==== Input records
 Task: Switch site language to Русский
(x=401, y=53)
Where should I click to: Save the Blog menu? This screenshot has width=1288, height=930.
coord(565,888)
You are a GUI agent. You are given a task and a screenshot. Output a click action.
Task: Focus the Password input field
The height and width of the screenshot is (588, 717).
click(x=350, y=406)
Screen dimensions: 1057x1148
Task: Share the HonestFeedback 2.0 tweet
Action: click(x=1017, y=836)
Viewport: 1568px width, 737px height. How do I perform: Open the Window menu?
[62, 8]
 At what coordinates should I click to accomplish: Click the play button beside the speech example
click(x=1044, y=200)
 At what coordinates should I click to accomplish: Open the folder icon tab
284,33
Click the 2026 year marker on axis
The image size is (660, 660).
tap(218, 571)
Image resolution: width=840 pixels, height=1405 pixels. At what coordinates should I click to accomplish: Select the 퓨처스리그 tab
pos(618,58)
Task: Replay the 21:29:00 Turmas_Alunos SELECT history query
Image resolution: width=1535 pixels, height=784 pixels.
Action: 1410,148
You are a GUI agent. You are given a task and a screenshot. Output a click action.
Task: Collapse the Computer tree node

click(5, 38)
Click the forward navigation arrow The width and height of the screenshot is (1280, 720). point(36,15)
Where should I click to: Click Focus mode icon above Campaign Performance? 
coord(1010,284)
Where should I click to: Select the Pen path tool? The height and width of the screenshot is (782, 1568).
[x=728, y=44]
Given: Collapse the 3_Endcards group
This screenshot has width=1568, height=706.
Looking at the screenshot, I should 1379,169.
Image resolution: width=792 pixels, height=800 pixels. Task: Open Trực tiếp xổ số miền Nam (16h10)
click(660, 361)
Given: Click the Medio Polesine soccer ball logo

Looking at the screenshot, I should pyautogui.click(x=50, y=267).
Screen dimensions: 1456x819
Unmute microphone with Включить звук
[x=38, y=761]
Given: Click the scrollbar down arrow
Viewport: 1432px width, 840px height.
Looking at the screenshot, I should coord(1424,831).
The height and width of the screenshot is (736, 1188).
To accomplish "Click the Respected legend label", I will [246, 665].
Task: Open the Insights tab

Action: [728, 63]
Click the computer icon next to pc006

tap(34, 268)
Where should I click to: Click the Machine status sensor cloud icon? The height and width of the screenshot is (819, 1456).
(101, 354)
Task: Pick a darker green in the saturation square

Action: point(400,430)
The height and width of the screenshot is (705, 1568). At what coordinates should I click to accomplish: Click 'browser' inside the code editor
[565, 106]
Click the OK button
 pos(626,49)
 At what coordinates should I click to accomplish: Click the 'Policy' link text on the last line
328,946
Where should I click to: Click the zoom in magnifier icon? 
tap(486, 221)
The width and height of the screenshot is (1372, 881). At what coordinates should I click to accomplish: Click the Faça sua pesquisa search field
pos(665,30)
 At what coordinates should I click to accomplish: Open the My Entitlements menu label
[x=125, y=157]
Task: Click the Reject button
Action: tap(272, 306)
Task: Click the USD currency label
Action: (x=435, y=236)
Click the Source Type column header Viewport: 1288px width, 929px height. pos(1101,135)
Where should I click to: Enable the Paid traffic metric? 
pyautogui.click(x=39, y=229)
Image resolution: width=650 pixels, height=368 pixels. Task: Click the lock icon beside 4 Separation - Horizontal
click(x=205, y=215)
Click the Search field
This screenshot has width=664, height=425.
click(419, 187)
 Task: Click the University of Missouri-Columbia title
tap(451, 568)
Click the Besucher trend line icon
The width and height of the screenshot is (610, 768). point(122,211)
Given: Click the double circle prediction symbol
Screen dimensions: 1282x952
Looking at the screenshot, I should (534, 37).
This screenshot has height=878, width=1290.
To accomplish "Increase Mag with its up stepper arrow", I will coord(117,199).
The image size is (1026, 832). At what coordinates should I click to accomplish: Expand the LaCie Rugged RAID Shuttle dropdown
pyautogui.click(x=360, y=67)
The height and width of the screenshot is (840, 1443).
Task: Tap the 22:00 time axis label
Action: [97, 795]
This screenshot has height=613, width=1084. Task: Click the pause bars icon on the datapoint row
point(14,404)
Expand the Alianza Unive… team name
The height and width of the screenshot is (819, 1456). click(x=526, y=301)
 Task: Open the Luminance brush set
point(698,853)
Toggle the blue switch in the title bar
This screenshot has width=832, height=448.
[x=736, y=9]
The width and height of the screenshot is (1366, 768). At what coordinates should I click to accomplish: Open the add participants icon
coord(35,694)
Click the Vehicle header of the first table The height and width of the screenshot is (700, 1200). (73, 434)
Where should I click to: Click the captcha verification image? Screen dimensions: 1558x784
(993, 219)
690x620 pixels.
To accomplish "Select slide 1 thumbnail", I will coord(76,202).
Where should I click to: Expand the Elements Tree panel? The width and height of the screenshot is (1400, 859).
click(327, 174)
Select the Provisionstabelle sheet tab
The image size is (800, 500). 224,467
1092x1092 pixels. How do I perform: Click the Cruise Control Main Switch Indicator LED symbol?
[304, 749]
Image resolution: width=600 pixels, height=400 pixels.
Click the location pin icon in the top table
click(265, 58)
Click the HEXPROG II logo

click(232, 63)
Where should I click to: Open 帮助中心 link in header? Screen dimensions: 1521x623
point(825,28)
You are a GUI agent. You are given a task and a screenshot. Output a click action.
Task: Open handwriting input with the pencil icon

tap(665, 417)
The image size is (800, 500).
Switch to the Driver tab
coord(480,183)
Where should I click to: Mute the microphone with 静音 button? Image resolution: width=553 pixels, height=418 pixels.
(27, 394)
========
#### What you should do:
Please reproduce the listing above with every "GUI agent" replaced by "interface agent", changing nothing else.

#### Answer below:
 Task: Switch site language to Русский
(x=401, y=53)
Where should I click to: Save the Blog menu? This screenshot has width=1288, height=930.
coord(565,888)
You are a interface agent. You are given a task and a screenshot. Output a click action.
Task: Focus the Password input field
The height and width of the screenshot is (588, 717).
click(x=350, y=406)
Screen dimensions: 1057x1148
Task: Share the HonestFeedback 2.0 tweet
Action: click(x=1017, y=836)
Viewport: 1568px width, 737px height. How do I perform: Open the Window menu?
[62, 8]
 At what coordinates should I click to accomplish: Click the play button beside the speech example
click(x=1044, y=200)
 At what coordinates should I click to accomplish: Open the folder icon tab
284,33
Click the 2026 year marker on axis
The image size is (660, 660).
tap(218, 571)
Image resolution: width=840 pixels, height=1405 pixels. At what coordinates should I click to accomplish: Select the 퓨처스리그 tab
pos(618,58)
Task: Replay the 21:29:00 Turmas_Alunos SELECT history query
Image resolution: width=1535 pixels, height=784 pixels.
Action: 1410,148
You are a interface agent. You are given a task and a screenshot. Output a click action.
Task: Collapse the Computer tree node

click(5, 38)
Click the forward navigation arrow The width and height of the screenshot is (1280, 720). point(36,15)
Where should I click to: Click Focus mode icon above Campaign Performance? 
coord(1010,284)
Where should I click to: Select the Pen path tool? The height and width of the screenshot is (782, 1568).
[x=728, y=44]
Given: Collapse the 3_Endcards group
This screenshot has width=1568, height=706.
Looking at the screenshot, I should 1379,169.
Image resolution: width=792 pixels, height=800 pixels. Task: Open Trực tiếp xổ số miền Nam (16h10)
click(660, 361)
Given: Click the Medio Polesine soccer ball logo

Looking at the screenshot, I should pyautogui.click(x=50, y=267).
Screen dimensions: 1456x819
Unmute microphone with Включить звук
[x=38, y=761]
Given: Click the scrollbar down arrow
Viewport: 1432px width, 840px height.
Looking at the screenshot, I should coord(1424,831).
The height and width of the screenshot is (736, 1188).
To accomplish "Click the Respected legend label", I will [246, 665].
Task: Open the Insights tab

Action: [728, 63]
Click the computer icon next to pc006

tap(34, 268)
Where should I click to: Click the Machine status sensor cloud icon? The height and width of the screenshot is (819, 1456).
(101, 354)
Task: Pick a darker green in the saturation square

Action: point(400,430)
The height and width of the screenshot is (705, 1568). At what coordinates should I click to accomplish: Click 'browser' inside the code editor
[565, 106]
Click the OK button
 pos(626,49)
 At what coordinates should I click to accomplish: Click the 'Policy' link text on the last line
328,946
Where should I click to: Click the zoom in magnifier icon? 
tap(486, 221)
The width and height of the screenshot is (1372, 881). At what coordinates should I click to accomplish: Click the Faça sua pesquisa search field
pos(665,30)
 At what coordinates should I click to accomplish: Open the My Entitlements menu label
[x=125, y=157]
Task: Click the Reject button
Action: tap(272, 306)
Task: Click the USD currency label
Action: (x=435, y=236)
Click the Source Type column header Viewport: 1288px width, 929px height. pos(1101,135)
Where should I click to: Enable the Paid traffic metric? 
pyautogui.click(x=39, y=229)
Image resolution: width=650 pixels, height=368 pixels. Task: Click the lock icon beside 4 Separation - Horizontal
click(x=205, y=215)
Click the Search field
This screenshot has width=664, height=425.
click(419, 187)
 Task: Click the University of Missouri-Columbia title
tap(451, 568)
Click the Besucher trend line icon
The width and height of the screenshot is (610, 768). point(122,211)
Given: Click the double circle prediction symbol
Screen dimensions: 1282x952
Looking at the screenshot, I should (534, 37).
This screenshot has height=878, width=1290.
To accomplish "Increase Mag with its up stepper arrow", I will coord(117,199).
The image size is (1026, 832). At what coordinates should I click to accomplish: Expand the LaCie Rugged RAID Shuttle dropdown
pyautogui.click(x=360, y=67)
The height and width of the screenshot is (840, 1443).
Task: Tap the 22:00 time axis label
Action: [97, 795]
This screenshot has height=613, width=1084. Task: Click the pause bars icon on the datapoint row
point(14,404)
Expand the Alianza Unive… team name
The height and width of the screenshot is (819, 1456). click(x=526, y=301)
 Task: Open the Luminance brush set
point(698,853)
Toggle the blue switch in the title bar
This screenshot has width=832, height=448.
[x=736, y=9]
The width and height of the screenshot is (1366, 768). At what coordinates should I click to accomplish: Open the add participants icon
coord(35,694)
Click the Vehicle header of the first table The height and width of the screenshot is (700, 1200). (73, 434)
Where should I click to: Click the captcha verification image? Screen dimensions: 1558x784
(993, 219)
690x620 pixels.
To accomplish "Select slide 1 thumbnail", I will coord(76,202).
Where should I click to: Expand the Elements Tree panel? The width and height of the screenshot is (1400, 859).
click(327, 174)
Select the Provisionstabelle sheet tab
The image size is (800, 500). 224,467
1092x1092 pixels. How do I perform: Click the Cruise Control Main Switch Indicator LED symbol?
[304, 749]
Image resolution: width=600 pixels, height=400 pixels.
Click the location pin icon in the top table
click(265, 58)
Click the HEXPROG II logo

click(232, 63)
Where should I click to: Open 帮助中心 link in header? Screen dimensions: 1521x623
point(825,28)
You are a interface agent. You are given a task and a screenshot. Output a click action.
Task: Open handwriting input with the pencil icon

tap(665, 417)
The image size is (800, 500).
Switch to the Driver tab
coord(480,183)
Where should I click to: Mute the microphone with 静音 button? Image resolution: width=553 pixels, height=418 pixels.
(27, 394)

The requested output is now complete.